DAME: I can’t imagine the pressure of trying to keep yourself alive, trying to keep your patients alive, and also knowing a large swath of the population doesn’t believe it’s happening.

EG: Right, and that disbelief and that distrust was being encouraged, in some instances, from high levels of people in power. That’s so disheartening. When you are a person, a doctor, who’s giving everything on the front line, you want to know that people in positions of authority have your back 100%.

DAME: I loved how the layers of identity showed up in this book. How did you decide to illustrate these doctors as the people they are, even beyond their careers?

EGL I felt personally that I wanted the book to be a compilation of portraits of both ordinary and extraordinary people: People who were completely relatable, who you might know or be friends with or lived next door to you and have grown up with, but who were doing work that was pretty extraordinary and courageous. I think there’s a real power in knowing what makes someone tick, what they’re like outside the context of their life-saving work. I also think that’s important, because medicine can be this field that seems very daunting, and it can be the type of work where, traditionally, there have been a sort of relationship where patients feel that they just have to unquestioningly accept what their doctor says, or that they can’t really engage with their doctor in real conversation. I think the best kind of medical care comes when there’s real trust between the patient and the doctor, and I think that requires some level of humanization of doctors and painting them as full people, and in some cases like just ordinary people who are willing to do life-saving work. So, I really did want to capture that sense of normalcy, and that sense of them as full humans. For me, that meant going beyond their day to day work to encompass their childhoods and their families and their aspirations beyond medicine too.

 

DAME: Is there anything about the book you haven’t gotten to talk about yet and would like to?

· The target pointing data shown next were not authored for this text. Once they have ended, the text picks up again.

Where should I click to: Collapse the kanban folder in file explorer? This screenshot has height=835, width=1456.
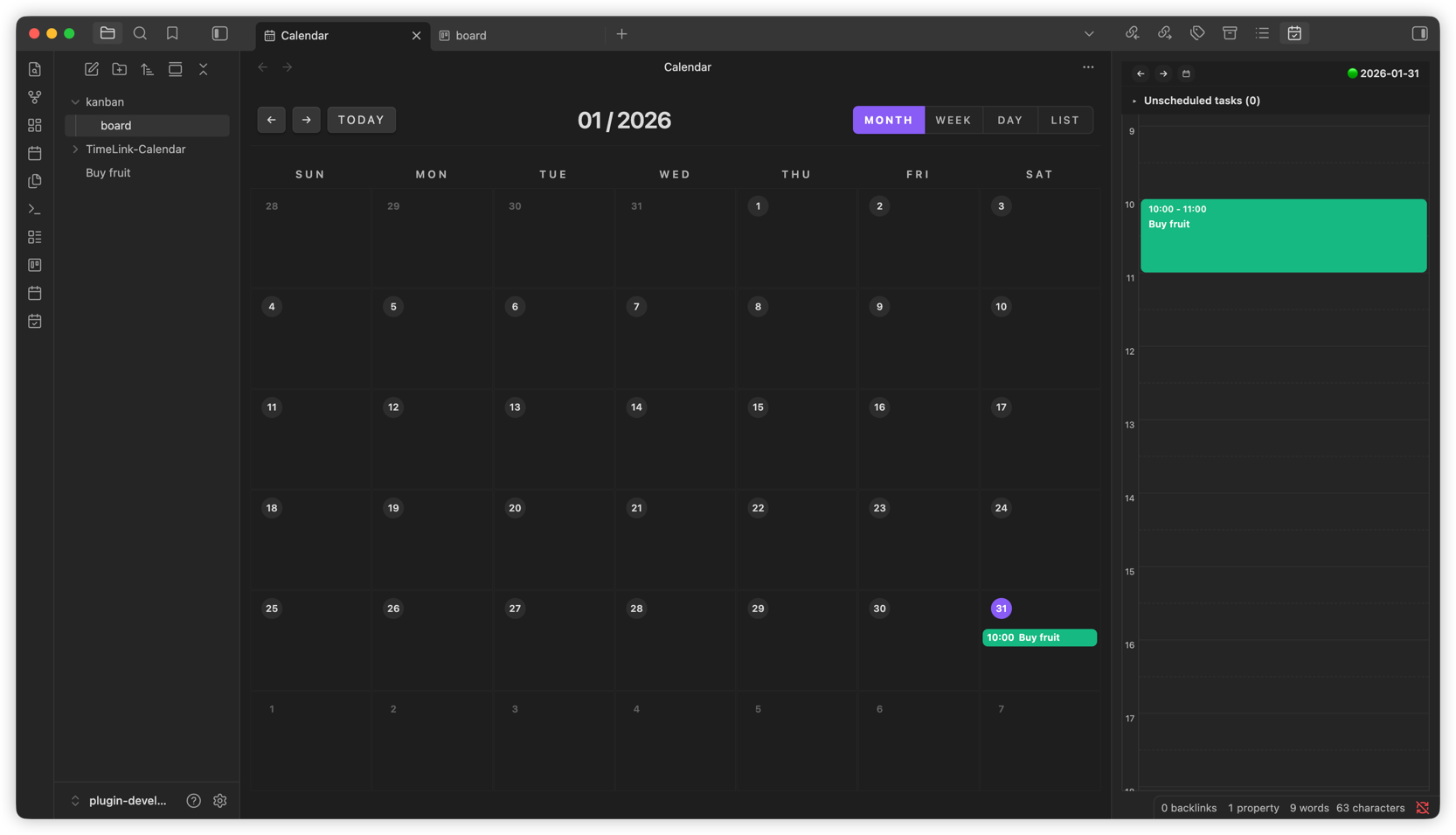tap(75, 101)
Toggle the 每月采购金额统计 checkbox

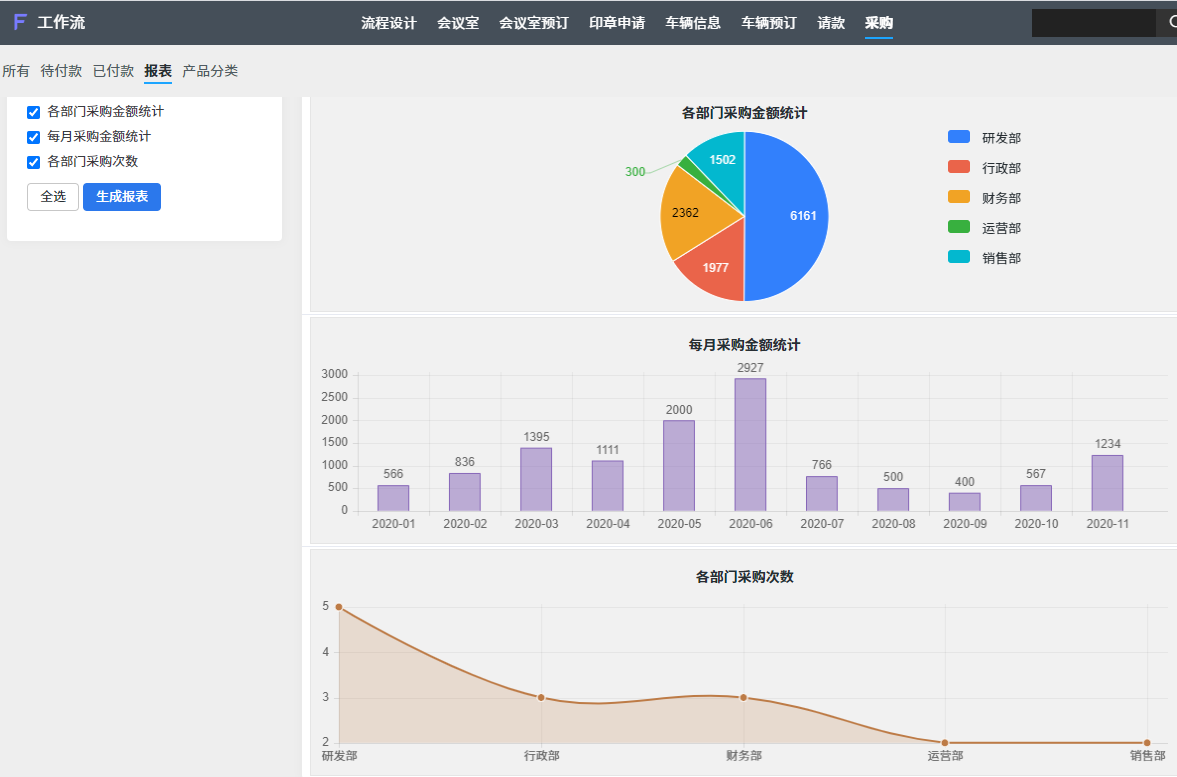(33, 137)
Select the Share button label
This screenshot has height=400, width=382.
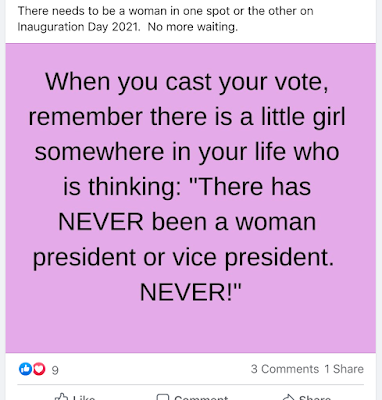(x=315, y=397)
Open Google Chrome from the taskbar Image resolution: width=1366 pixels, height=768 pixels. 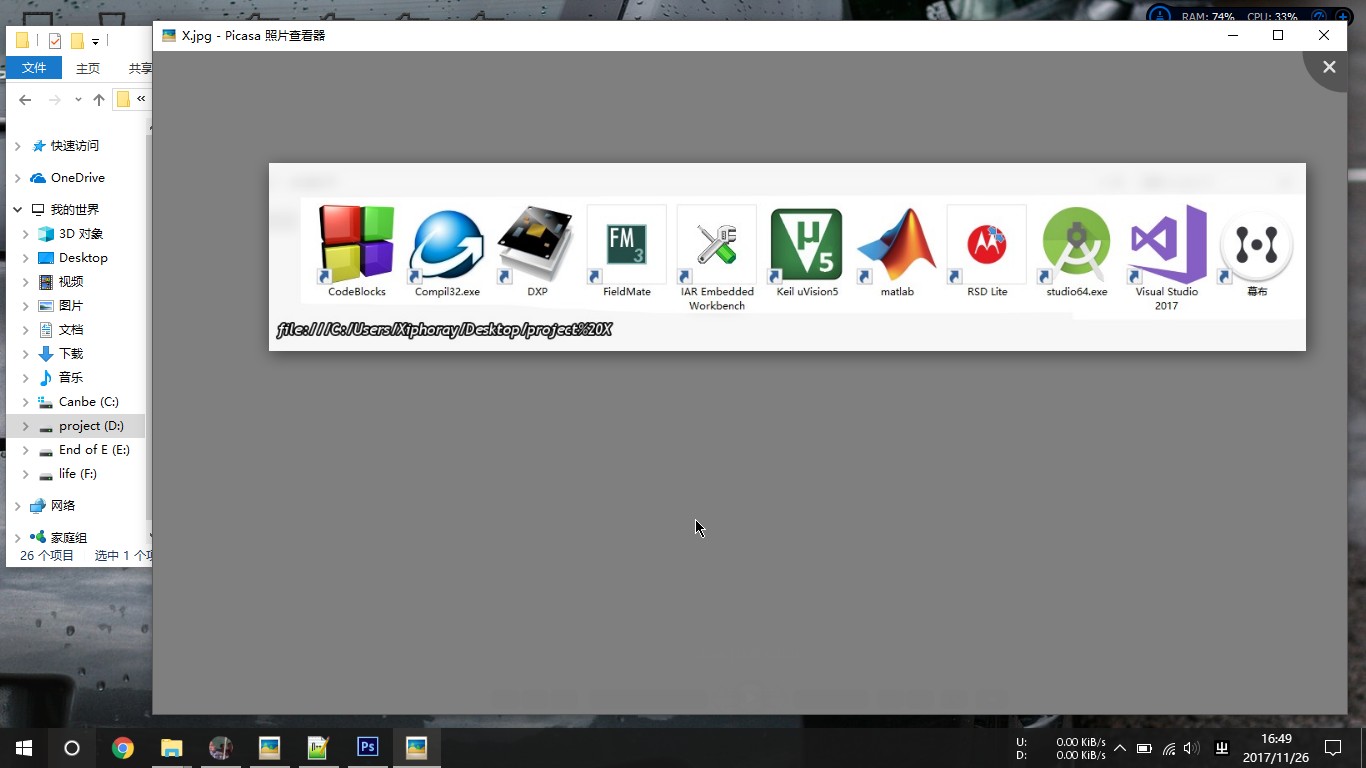point(123,747)
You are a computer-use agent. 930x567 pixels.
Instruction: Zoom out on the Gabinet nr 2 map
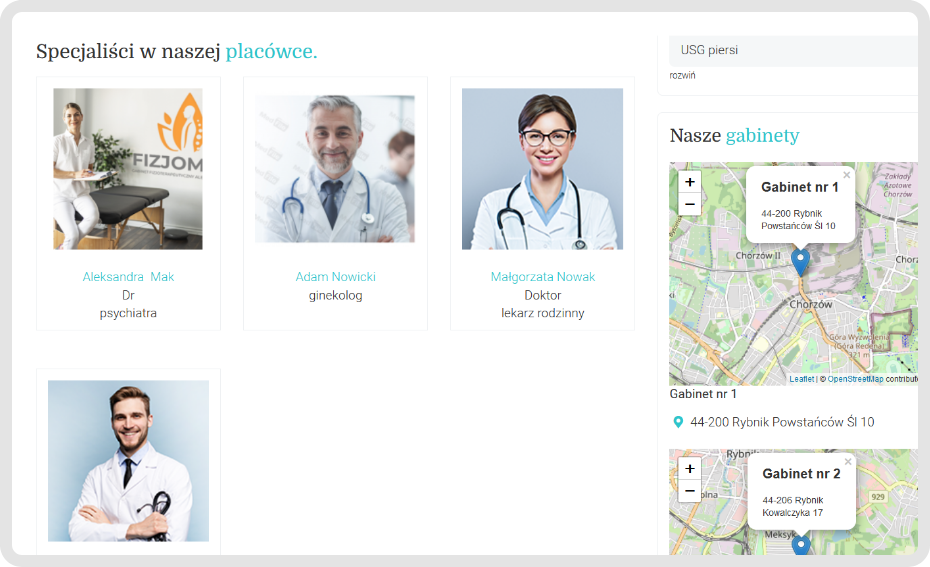tap(690, 491)
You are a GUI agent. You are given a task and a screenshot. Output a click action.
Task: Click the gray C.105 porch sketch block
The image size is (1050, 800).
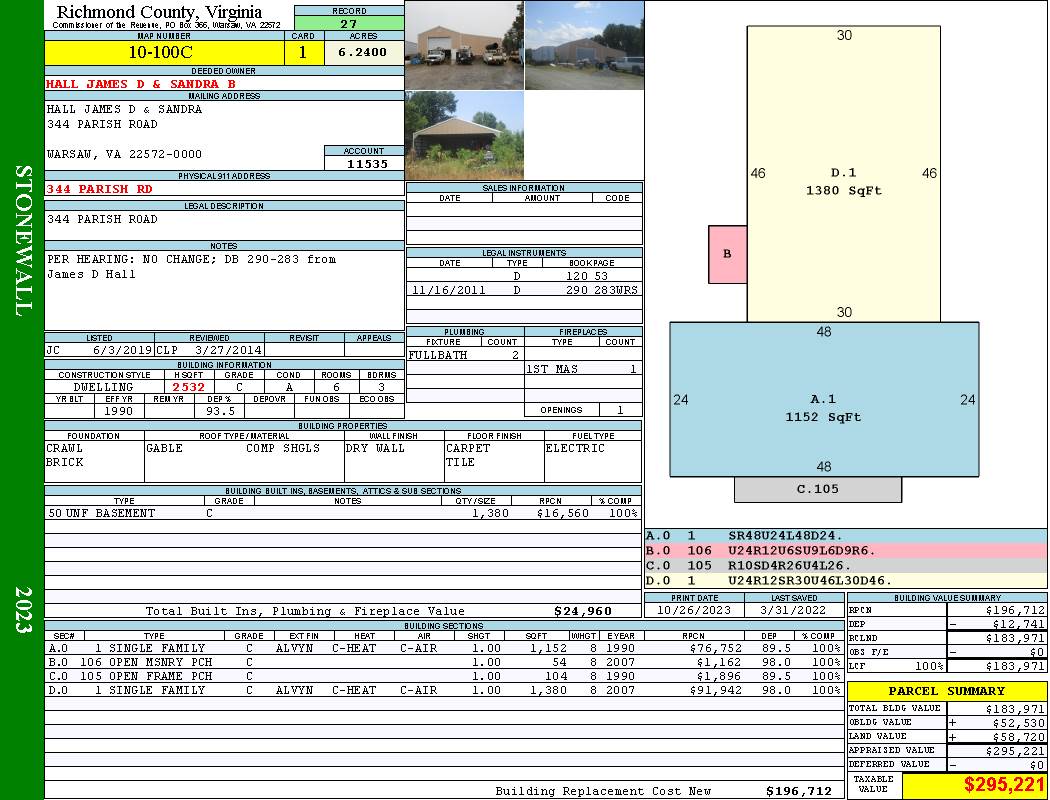[x=817, y=489]
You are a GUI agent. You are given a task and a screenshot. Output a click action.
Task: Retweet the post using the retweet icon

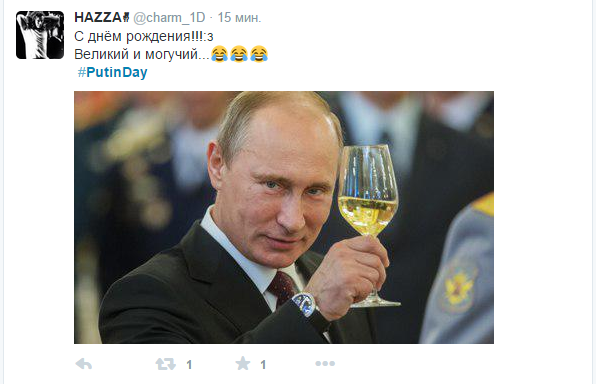click(166, 364)
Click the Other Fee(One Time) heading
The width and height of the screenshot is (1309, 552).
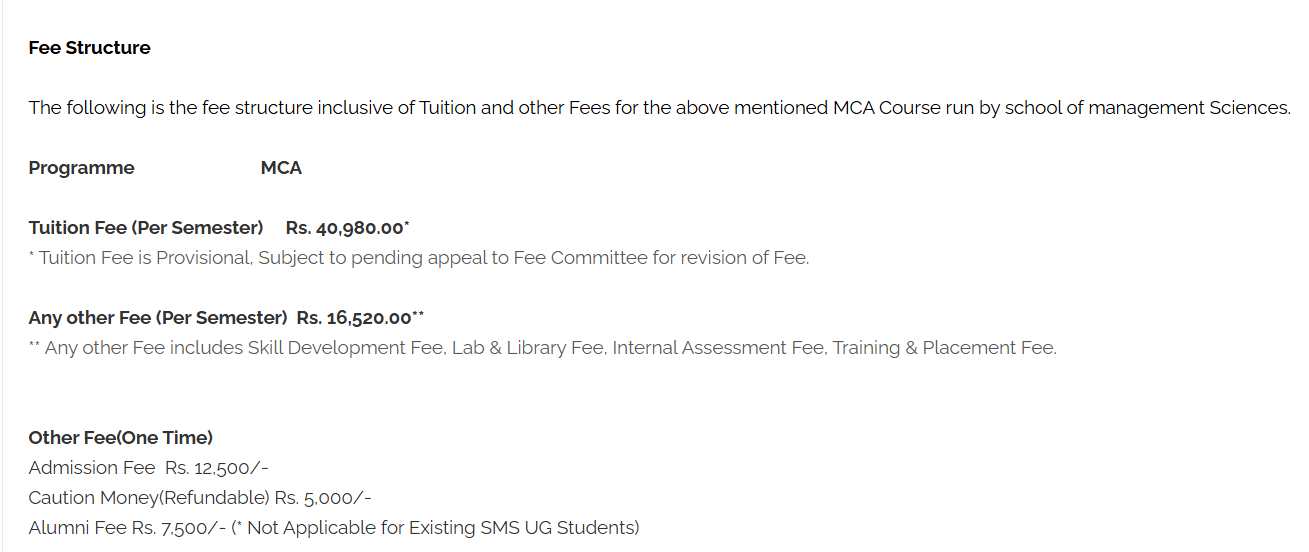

EG: One of the questions that I’ve heard some people ask is, will the kind of work that doctors were doing during COVID lead some people to burnout or to leave the field or to leave bedside care to pursue something else? And what I found fascinating was that, at least the six doctors I followed, I think it just deepened all of their commitment to the work, and it reaffirmed for them why what they were doing mattered so much. That was the case even for doctors who were doing completely [different] work—like one of them is a pediatrician. So, they were all doing things that were a little bit outside their comfort zone during COVID. But it reaffirmed for them that they were in the exact right place, and they were doing the work that they were meant to be doing. For me, that was so inspiring to hear, because there’s nothing more amazing than hearing from someone that went through a really challenging period, but it showed them that they were doing everything that they have been meant to be doing. I think as a reporter, even, it can sometimes feel like journalism is really tough, and there are moments that test your resolve to do the work. But it feels good to know that you’re writing about people who feel like they’re doing exactly what they want to be doing, and are able to make a real contribution. For me, that was a sort of hopeful sense I came away from the book with.